Dear Readers, there is something magical about owls, and they are often nearer to us than we think. The two chicks above were photographed in Kensington Gardens, of all places, and there are Little Owls there too (which I hope to photograph at some point this month). I had a very excited reader who lives close to the North Circular Road contact me a few years ago with a recording, and she asked if I thought she was hearing owls, because she couldn’t believe her ears. She was! And there are tawny owls in both of our local cemeteries (St Pancras and Islington and East Finchley) and probably in Coldfall Wood too.
The prime time for owl ‘conversations’ is in the spring, but there is something particularly spine-chilling about hearing them at this time of year, as the nights draw in and Halloween approaches. Of course, for the owls themselves the calls are many things, but mostly, as Kiera Chapman points out in ‘Nature’s Calendar‘, they are a way of helping the male and female owls to establish their territories in preparation for the spring breeding season. The ‘tu-whit, tu-whoo’ call is the two owls duetting, and typically it’s thought that the ‘tu-whit’ is the female’s soliciting call, the ‘tu-whoo’ part the male answering. However, Chapman reveals that male owls can also make the ‘tu-whit’ call (though at a lower pitch than the female does), and both sexes can answer. Which just goes to show that just when I think I’ve gotten something about the natural world nailed down, it turns out to be more complicated, which is a source of some pleasure.
Let’s have a listen to some tawny owl calls.
Here is a single owl making the ‘soliciting call’ (recorded by Huw Lloyd at Bagmere Nature Reserve in Cheshire). Chapman points out that this call actually sounds much more like ‘Ku-Wick’ than ‘Tu-whit’ and she’s definitely right.
And here’s an ‘answering’ call, recorded in Queen’s Wood in Highgate by David Darrell-Lambert
And here, also by David Darrell-Lambert in Queen’s Wood, you can hear the call and the answer.
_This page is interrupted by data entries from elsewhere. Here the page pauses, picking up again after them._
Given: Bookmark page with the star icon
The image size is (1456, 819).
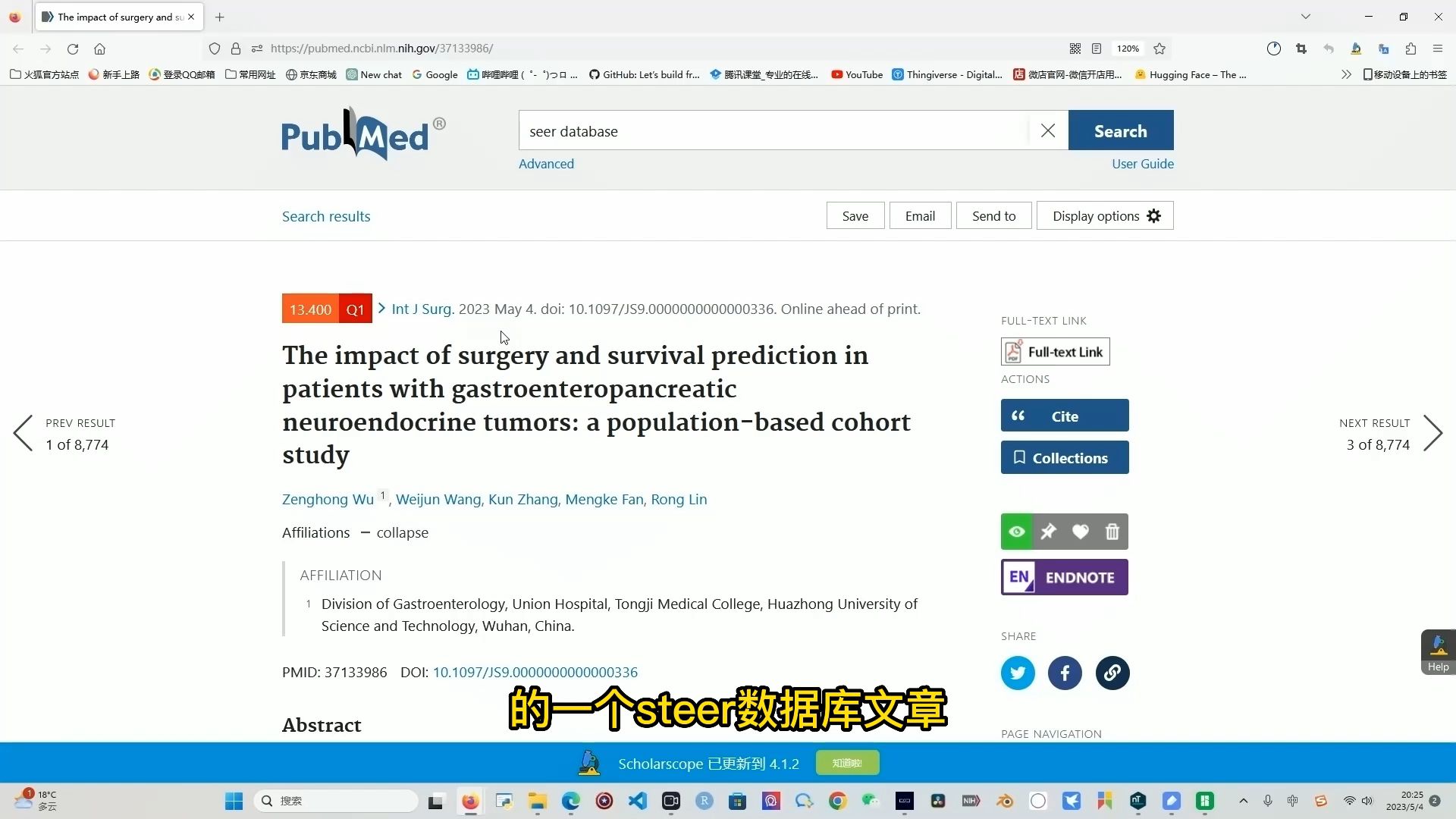Looking at the screenshot, I should 1159,49.
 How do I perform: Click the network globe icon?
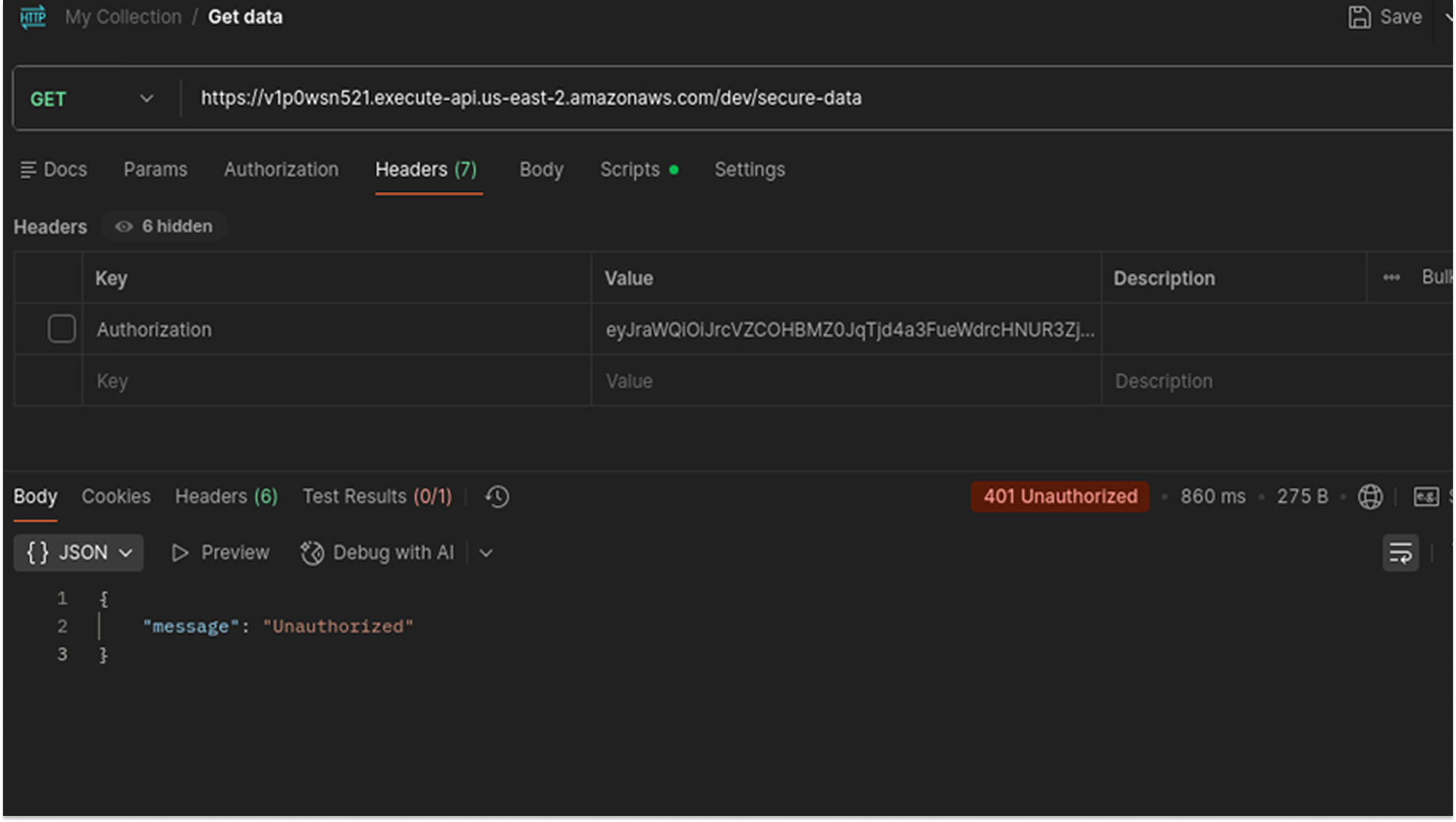point(1370,496)
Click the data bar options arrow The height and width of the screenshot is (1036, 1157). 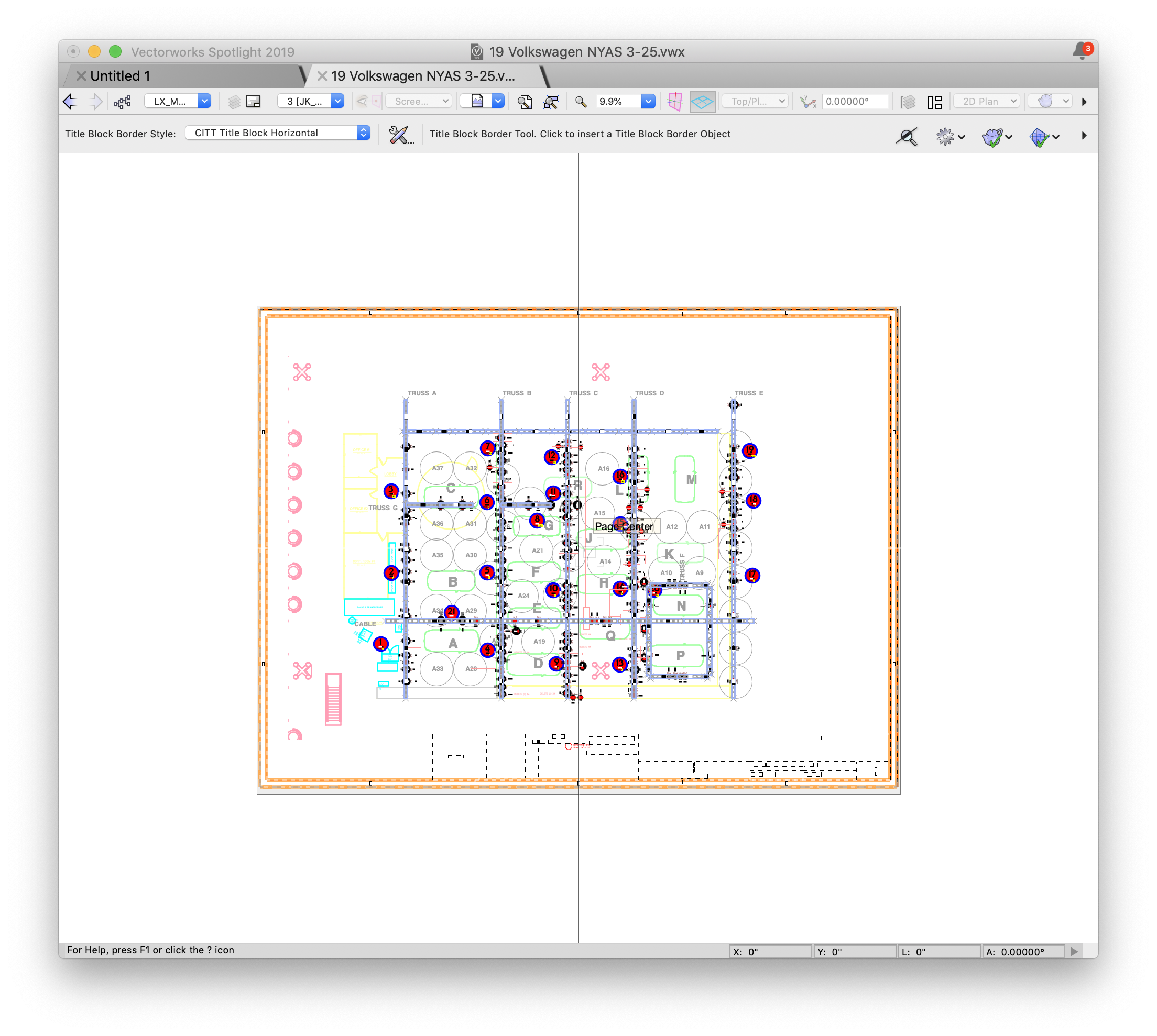point(1074,951)
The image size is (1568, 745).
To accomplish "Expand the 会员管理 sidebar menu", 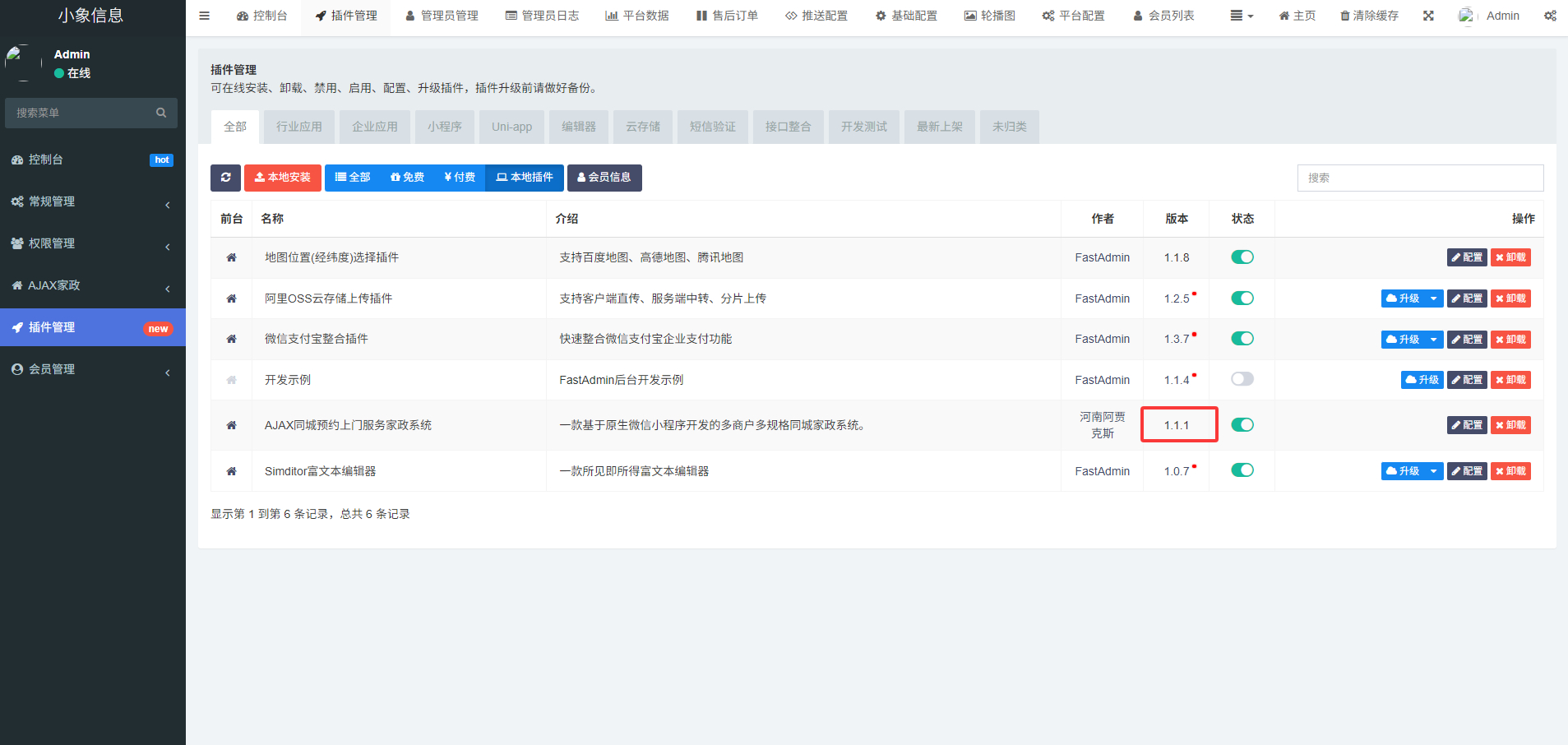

Here is another ‘soliciting call’, and you can hear how different it is from the owl in the first recording above. Owls can tell a lot from one another’s calls, not just the sex of the caller but their size, weight, health and level of aggression. These are all important factors in choosing a mate – will they be able to defend and hold a territory? Are they good hunters? Chapman points out that the males with the highest levels of testosterone call more frequently and for longer, and this is often related to the size and quality of their territories. This recording was made by Paul Driver, in Northaw in Hertfordshire.
The combination of the two owl ‘voices’ is a signal to other owls that the partnership is working, and that they are cooperating in defending their territories. It’s hard work providing for owlets, and so this teamwork is essential. Although the cry of the owl has been seen as a harbinger of doom since at least Shakespeare’s time, and probably long before, for me it signals that something in the ecosystem is working – if it can support two tawny owls, then the rest of the food chain is likely to also be relatively healthy.
So, finally, here’s a rather impressive selection of calls, with at least one duet and some other males trying to get in the action. The woods at night are an interesting soundscape, for sure, but note that at this time of year you’re most likely to hear the owls just after sunset, rather than at the dead of night. It’s definitely worth going for a dusk walk, just to see what you can hear and see.
These calls were recorded by Ilkka Heiskanen in Finland.